Top House Democrats are pushing Bangladeshi leaders to take greater steps to protect the nation's garment workers, who supply clothing to some of the leading retail chains in the United States.
The lawmakers say they have “grave concern” with alleged attacks against union activists, as well as reports that a top government official had threatened retaliation against a union leader for reporting the violence to the U.S. Congress.
"It is in our shared interests to see your country’s garment industry succeed and for Bangladesh to become more prosperous as it advances as a middle-income country," reads the letter, which was spearheaded by Rep. George Miller (D-Calif.), ranking member of the House Education and the Workforce Committee. "Workers’ rights to organize will play an important role in this process."
Reps. Sander Levin (Mich.), the senior Democrat on the Ways and Means Committee; Eliot Engel (D-N.Y.), the ranking member of the Foreign Relations panel; Joe Crowley (N.Y.), vice chairman of the House Democratic Caucus; Jan Schakowsky (D-Ill.); and Grace Meng (D-N.Y.) also endorsed the letter.

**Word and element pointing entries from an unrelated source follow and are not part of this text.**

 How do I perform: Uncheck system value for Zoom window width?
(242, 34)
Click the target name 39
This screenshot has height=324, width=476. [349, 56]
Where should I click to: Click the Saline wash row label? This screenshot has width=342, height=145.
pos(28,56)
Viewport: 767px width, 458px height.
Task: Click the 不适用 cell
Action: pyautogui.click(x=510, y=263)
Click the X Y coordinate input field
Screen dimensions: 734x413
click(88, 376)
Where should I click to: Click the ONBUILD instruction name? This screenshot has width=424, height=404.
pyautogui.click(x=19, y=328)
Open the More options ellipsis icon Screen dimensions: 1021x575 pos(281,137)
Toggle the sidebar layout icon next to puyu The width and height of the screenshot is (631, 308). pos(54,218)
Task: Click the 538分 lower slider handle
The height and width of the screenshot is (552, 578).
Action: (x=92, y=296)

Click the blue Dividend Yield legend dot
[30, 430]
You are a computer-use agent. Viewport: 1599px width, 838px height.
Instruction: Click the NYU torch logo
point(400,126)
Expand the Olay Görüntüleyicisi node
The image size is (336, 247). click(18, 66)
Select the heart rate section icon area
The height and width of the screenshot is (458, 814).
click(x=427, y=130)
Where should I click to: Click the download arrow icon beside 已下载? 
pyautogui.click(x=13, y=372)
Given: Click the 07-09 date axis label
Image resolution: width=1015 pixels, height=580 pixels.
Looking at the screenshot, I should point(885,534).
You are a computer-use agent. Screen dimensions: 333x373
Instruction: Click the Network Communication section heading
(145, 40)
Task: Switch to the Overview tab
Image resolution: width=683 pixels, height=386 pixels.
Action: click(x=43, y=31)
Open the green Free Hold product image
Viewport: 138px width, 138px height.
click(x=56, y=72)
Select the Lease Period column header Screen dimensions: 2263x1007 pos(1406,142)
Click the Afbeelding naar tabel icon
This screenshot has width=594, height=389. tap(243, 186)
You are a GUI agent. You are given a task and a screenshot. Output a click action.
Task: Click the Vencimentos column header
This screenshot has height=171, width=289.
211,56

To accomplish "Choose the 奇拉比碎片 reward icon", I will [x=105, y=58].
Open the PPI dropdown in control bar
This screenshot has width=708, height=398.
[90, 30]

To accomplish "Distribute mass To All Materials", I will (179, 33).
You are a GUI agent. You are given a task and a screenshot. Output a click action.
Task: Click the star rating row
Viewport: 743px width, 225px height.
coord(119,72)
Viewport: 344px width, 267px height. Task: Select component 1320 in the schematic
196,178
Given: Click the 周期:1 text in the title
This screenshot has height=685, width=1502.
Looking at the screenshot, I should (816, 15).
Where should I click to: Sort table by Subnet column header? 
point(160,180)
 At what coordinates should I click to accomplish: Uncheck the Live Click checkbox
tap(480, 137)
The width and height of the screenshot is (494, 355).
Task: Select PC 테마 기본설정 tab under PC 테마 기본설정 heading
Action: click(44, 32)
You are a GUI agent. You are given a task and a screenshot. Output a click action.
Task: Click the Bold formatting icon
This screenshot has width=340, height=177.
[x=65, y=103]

The issue of workers rights in Bangladesh was thrust into the spotlight in April 2013 with the collapse of the Rana Plaza, an eight-story commercial building located outside the capital of Dhaka.
The accident killed more than 1,100 people, most of them low-wage garment workers, injured an estimated 2,500 more and sparked global concern about worker protections in a country that's emerged as a favored manufacturing base for some of the world's largest retailers.
In response, Bangladeshi leaders have vowed sweeping reforms to protect workers, including efforts to shield union members from discrimination and retaliation. The leaders are also hoping to restore certain tax benefits revoked by President Obama last summer in response to the Rana Plaza tragedy.
In their letter, the Democrats expressed concern that at least one member of Hasina's cabinet is undermining those efforts. They cited reports indicating that the Bangladeshi commerce minister — along with the president of the Bangladesh Garment Manufacturers and Exporters Association, which represents the industry — had threatened to prosecute a union leader who informed the U.S. of anti-union violence.
"We look to your government to create an environment where workers, factory owners, local police and the ministries will all come together to support Bangladeshi workers’ rights to freedom of association — free from discrimination and reprisal," the Democrats wrote.
"Public statements to the contrary by government and industry officials are not only inappropriate, they send signals that are unhelpful to our common goals."